Shōko Ieda | |
Birth Place: | Aichi Prefecture, Japan |
Occupation: | Writer |
Nationality: | Japanese |
Period: | 1985 – present |
Genre: | Nonfiction |
is a Japanese writer of non-fiction. She is known for titillating novels replete with interracial sex scenes, and has aroused a great deal of controversy in Japan; her works have been accused of "demonising female sexuality".[1] [2] She rose to public prominence through her 1986 book Gang Wives, about the girlfriends and spouses of yakuza. She spent nearly a year getting to know her subjects, and had also been shot at during the course of writing the book. It was later adapted as a television series by Tōei starring Shima Iwashita, and as a series of Gokudo no Onna-tachi movies starring Reiko Takashima.[3] Her books continued to receive a good popular reception and be made into movies; her 1990 Hug Me, Kiss Me was awarded the 22nd Ohya Non-fiction Prize in 1991.[4] [5] Hug Me, Kiss Me was an account of her time volunteering in organization offering assistance to AIDS patients while living in Savannah, Georgia in 1987, along with an epilogue about the risk AIDS posed to Japanese tourists in Hawaii; its cinematic adaptation was the first film in Japan to openly address AIDS. However, her descriptions of the African American community were accused of making AIDS seem "alien" and "distant" to her Japanese target audience.[1]
Ieda's later works continued her practice of touching on contentious themes; her 1991 book Yellow Cab, about the eponymous stereotype of Japanese women overseas who allegedly engaged in indiscriminate sex with foreigners, attracted a great deal of media attention in Japan, including two television documentaries by TV Asahi and Tokyo Broadcasting System.[6] George Sarratt, her research assistant for the book, later denounced major portions as "fraudulent", even indicating that she had altered direct quotes from interviewees.
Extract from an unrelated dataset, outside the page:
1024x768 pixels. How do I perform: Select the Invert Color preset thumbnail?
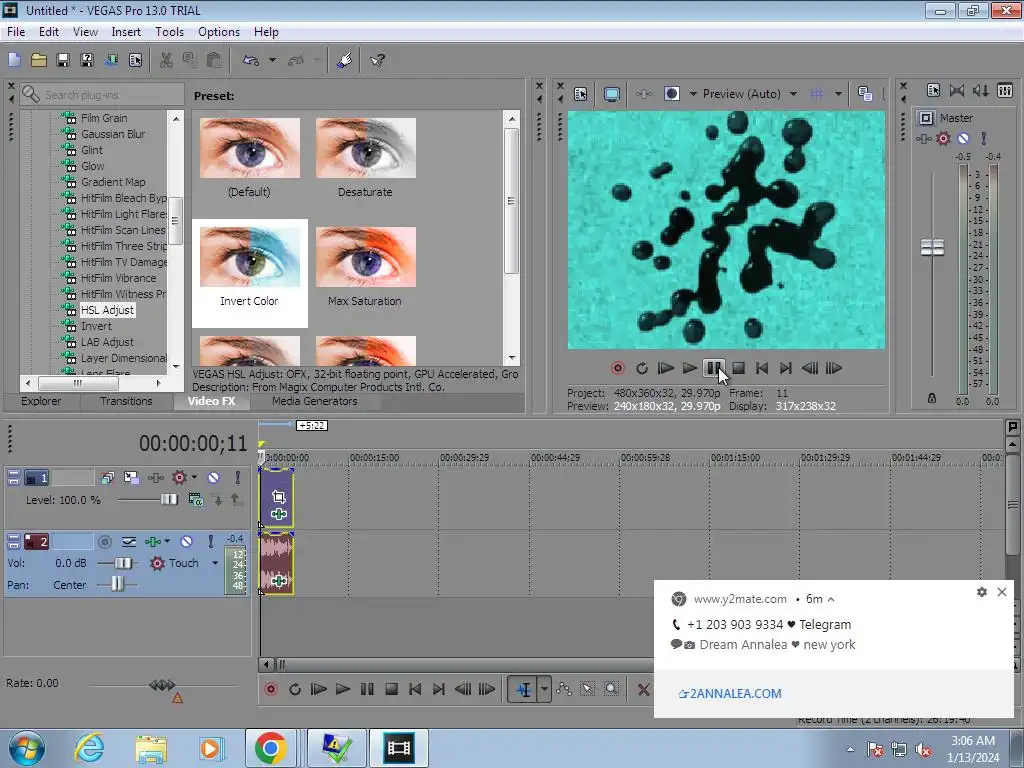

Japanese women in New York also set up a protest group against the book, feeling that the stereotype had damaged their professional image; their activities, which were described as "Ieda-bashing" by one scholar studying the "yellow cab" phenomenon, resulted in a sharp decline in her literary reputation.[7]
Despite the negative attention she received for Yellow Cab, Ieda continued to produce popular works; her 1994 novel Women Who Slept with the Bubble was made into a series of movies, the newest of which, starring Yoko Mitsuya, was released in June 2007.[8]